> _Data entries_
• • •
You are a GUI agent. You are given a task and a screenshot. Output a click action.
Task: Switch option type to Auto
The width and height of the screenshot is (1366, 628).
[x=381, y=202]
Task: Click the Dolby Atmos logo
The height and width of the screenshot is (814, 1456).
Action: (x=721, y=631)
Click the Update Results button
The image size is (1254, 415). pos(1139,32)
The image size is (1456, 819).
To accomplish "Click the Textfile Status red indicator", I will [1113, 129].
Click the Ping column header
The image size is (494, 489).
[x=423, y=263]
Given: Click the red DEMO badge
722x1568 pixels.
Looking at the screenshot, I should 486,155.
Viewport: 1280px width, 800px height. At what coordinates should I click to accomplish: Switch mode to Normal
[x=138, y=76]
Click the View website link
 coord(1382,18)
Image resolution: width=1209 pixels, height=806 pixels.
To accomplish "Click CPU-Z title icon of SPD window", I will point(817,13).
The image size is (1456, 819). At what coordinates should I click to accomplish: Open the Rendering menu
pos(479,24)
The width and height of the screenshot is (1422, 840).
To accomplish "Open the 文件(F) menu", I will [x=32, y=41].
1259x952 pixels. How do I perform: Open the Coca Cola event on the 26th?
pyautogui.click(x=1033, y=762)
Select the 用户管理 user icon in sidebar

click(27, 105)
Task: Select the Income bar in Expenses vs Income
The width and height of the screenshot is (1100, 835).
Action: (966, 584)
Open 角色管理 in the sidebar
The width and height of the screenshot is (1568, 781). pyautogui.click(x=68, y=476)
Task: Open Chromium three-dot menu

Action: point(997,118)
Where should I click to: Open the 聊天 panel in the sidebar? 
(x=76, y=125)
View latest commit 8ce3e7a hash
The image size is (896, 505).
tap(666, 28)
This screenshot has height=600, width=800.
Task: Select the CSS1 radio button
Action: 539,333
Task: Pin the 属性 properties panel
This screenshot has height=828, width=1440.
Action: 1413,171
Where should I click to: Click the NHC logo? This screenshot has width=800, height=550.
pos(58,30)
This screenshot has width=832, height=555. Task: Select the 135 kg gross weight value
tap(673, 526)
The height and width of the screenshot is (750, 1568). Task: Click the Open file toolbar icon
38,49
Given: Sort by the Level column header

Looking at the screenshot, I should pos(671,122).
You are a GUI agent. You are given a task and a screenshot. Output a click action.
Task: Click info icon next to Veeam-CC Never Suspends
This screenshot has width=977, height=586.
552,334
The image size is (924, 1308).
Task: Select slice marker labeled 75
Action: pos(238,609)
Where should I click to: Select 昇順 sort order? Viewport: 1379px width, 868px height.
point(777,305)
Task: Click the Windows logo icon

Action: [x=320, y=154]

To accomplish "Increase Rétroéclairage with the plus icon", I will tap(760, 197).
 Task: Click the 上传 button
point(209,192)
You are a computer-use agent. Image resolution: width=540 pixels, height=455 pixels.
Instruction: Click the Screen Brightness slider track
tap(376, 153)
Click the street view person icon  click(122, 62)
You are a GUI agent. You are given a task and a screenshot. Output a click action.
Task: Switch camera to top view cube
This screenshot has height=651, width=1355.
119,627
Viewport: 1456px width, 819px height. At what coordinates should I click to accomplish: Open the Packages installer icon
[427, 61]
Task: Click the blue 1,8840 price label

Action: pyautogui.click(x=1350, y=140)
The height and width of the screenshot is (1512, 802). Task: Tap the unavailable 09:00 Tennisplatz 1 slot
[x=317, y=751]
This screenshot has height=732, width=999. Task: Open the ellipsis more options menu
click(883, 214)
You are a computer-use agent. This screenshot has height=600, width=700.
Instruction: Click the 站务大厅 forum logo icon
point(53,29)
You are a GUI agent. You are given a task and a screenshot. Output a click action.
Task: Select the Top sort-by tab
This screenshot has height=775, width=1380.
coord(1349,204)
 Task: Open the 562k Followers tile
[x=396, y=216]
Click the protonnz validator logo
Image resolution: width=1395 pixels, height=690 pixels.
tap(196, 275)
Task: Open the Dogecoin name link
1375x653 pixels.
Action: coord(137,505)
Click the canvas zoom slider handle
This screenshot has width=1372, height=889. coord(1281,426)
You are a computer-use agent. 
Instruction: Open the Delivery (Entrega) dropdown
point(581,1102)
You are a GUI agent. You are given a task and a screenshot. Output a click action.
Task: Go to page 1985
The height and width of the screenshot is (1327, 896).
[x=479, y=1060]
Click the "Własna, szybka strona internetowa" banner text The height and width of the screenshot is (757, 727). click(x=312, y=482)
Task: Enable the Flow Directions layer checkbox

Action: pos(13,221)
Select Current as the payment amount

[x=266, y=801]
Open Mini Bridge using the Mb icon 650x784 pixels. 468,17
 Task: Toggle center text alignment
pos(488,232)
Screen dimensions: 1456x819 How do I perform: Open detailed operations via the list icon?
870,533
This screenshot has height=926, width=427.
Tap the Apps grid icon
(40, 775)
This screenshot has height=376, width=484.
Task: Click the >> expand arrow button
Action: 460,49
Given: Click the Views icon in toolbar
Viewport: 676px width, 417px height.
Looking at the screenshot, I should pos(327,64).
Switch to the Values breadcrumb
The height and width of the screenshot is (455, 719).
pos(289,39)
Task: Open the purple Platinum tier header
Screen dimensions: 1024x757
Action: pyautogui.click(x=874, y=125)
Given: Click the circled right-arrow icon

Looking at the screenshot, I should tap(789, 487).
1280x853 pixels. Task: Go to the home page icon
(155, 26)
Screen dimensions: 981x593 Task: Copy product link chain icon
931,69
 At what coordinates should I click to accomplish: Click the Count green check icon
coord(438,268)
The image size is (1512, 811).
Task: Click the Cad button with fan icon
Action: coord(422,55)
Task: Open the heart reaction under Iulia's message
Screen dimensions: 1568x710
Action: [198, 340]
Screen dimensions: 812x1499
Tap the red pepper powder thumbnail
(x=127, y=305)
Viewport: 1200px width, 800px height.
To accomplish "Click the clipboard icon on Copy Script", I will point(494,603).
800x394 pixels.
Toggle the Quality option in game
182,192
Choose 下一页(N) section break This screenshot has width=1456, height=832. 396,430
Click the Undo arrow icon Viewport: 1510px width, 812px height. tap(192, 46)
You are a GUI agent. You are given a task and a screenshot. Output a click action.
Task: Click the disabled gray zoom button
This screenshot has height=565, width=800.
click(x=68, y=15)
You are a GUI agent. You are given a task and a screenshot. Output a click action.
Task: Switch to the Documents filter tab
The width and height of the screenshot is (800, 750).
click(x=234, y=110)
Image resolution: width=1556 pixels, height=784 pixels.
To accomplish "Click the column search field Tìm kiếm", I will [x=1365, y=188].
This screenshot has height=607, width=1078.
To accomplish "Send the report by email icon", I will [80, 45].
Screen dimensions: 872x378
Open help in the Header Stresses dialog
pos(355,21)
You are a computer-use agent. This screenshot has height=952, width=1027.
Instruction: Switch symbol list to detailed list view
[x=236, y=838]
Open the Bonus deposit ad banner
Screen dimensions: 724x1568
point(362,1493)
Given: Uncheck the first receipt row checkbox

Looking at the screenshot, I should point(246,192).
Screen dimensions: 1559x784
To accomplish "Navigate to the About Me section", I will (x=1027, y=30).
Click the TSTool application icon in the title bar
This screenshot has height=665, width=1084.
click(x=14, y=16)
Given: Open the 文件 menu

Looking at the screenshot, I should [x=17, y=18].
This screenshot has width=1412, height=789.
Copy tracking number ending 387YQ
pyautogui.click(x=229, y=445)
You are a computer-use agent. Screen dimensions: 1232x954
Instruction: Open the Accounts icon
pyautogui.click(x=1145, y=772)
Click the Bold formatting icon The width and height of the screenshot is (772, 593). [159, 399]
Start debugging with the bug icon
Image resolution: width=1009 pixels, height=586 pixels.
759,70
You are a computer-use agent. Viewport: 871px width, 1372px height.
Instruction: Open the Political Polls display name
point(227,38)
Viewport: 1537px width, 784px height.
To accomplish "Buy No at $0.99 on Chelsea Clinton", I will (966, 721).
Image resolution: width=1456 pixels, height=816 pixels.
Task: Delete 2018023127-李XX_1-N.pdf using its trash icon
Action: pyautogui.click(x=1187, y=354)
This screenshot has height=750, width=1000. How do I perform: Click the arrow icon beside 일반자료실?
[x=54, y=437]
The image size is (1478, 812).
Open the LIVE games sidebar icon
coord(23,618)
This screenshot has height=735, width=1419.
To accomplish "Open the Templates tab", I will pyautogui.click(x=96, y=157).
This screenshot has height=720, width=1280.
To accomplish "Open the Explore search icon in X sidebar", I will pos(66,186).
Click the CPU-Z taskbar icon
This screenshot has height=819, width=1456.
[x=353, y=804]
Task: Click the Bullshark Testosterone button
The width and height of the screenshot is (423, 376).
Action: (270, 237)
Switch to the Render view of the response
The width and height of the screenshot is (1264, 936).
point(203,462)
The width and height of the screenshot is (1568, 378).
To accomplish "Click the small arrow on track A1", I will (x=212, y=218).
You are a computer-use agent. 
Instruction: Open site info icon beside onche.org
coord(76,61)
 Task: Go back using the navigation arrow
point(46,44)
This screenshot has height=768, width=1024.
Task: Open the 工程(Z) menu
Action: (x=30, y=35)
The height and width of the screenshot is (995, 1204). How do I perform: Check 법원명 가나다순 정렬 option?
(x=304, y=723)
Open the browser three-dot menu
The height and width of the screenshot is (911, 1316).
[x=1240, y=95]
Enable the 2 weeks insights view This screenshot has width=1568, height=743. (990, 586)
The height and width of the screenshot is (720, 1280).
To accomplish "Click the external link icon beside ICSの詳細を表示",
• • •
> _Set exercise_
How many lines of the data above contain the string "Enable", with uppercase and lowercase treated as different? Reply with the number alone.

> _Complete output_
2